Lauda sarà ricordato anche, e specialmente, per il suo incredibile coraggio, mostrato nel recuperare dopo il Nurburgring. Quando riprese il volante in mano a Monza, le sue ferite non cicatrizzate avevano imbevuto di sangue il suo passamontagna per la corsa. Un duro a suo modo: quando provò a toglierselo dalla testa, sentì dolore, e allora se lo strappò in un colpo solo, senza lamentarsi minimamente.
Nella gara, la prima del post incidente, finì ai piedi del podio, ma la sua corsa fu considerata una delle più grandi imprese della storia dello sport.
Nella sua autobiografia intitolata 'To Hell and Back' raccontò le sue sensazioni subito dopo l'incidente in Germania. "Avevo detto di essere riuscito rapidamente a sconfiggere la paura. Era una bugia. A Monza ero bloccato dalla paura", ha ammesso. "Ma sarei stato folle a rivelare le mie debolezze ai miei rivali in quel momento del campionato. 'Il titolo dovesse essere mio' era la mia unica preoccupazione mentre ero al letto a curarmi".
Tre anni dopo, nel 1979 annunciò il ritiro dalle gare, ma per esigenze economiche tornò nuovamente su una monoposto, questa volta della McLaren nel 1981, e stupì tutti riuscendo a conquistare il suo terzo mondiale nel 1984. L'anno seguente si ritirò dalla Formula Uno.

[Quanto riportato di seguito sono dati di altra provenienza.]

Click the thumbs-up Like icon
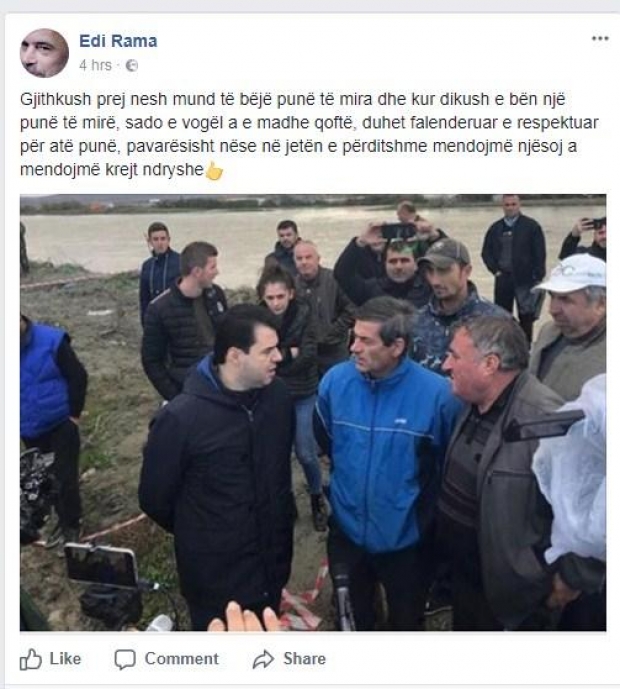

MERZARIO RICORDA QUEL GIORNO - "Eravamo nemici-amici. Nelle competizioni eravamo super nemici ma nel privato eravamo molto amici". Arturo Merzario A a "Radio Capital. Fu lui, assieme ad altri piloti, chee nel '76 salvò la vita a Lauda estraendolo dall'abitacolo. "Ci furono tanti problemi, non riuscivo a slacciargli la cintura di sicurezza, si era contorto il telaio, il pericolo era che le lamiere mi tagliassero. Al terzo tentativo ci riuscii, avevo imparato al militare a fare il primo soccorso con la respirazione artificiale e il massaggio cardiaco. Riuscii a salvarlo, quei due minuti furono fondamentali per tenerlo in vita e far intervenire i medici". Da allora "ci siamo sentiti nel tempo, l'ultima volta un mese fa. Era molto affaticato dall'intervento. Cosa pensai quando Lauda tornò in pista dopo 42 giorni? Era nella sua indole, noi correvamo per passione". Non lo ringraziò mai per averlo soccorso fino al 2006. "C'era troppa rivalità, eravamo davvero nemici amici. Cosa lo rese campione? Si nasce così. Lauda era nato campione ed è morto da campione".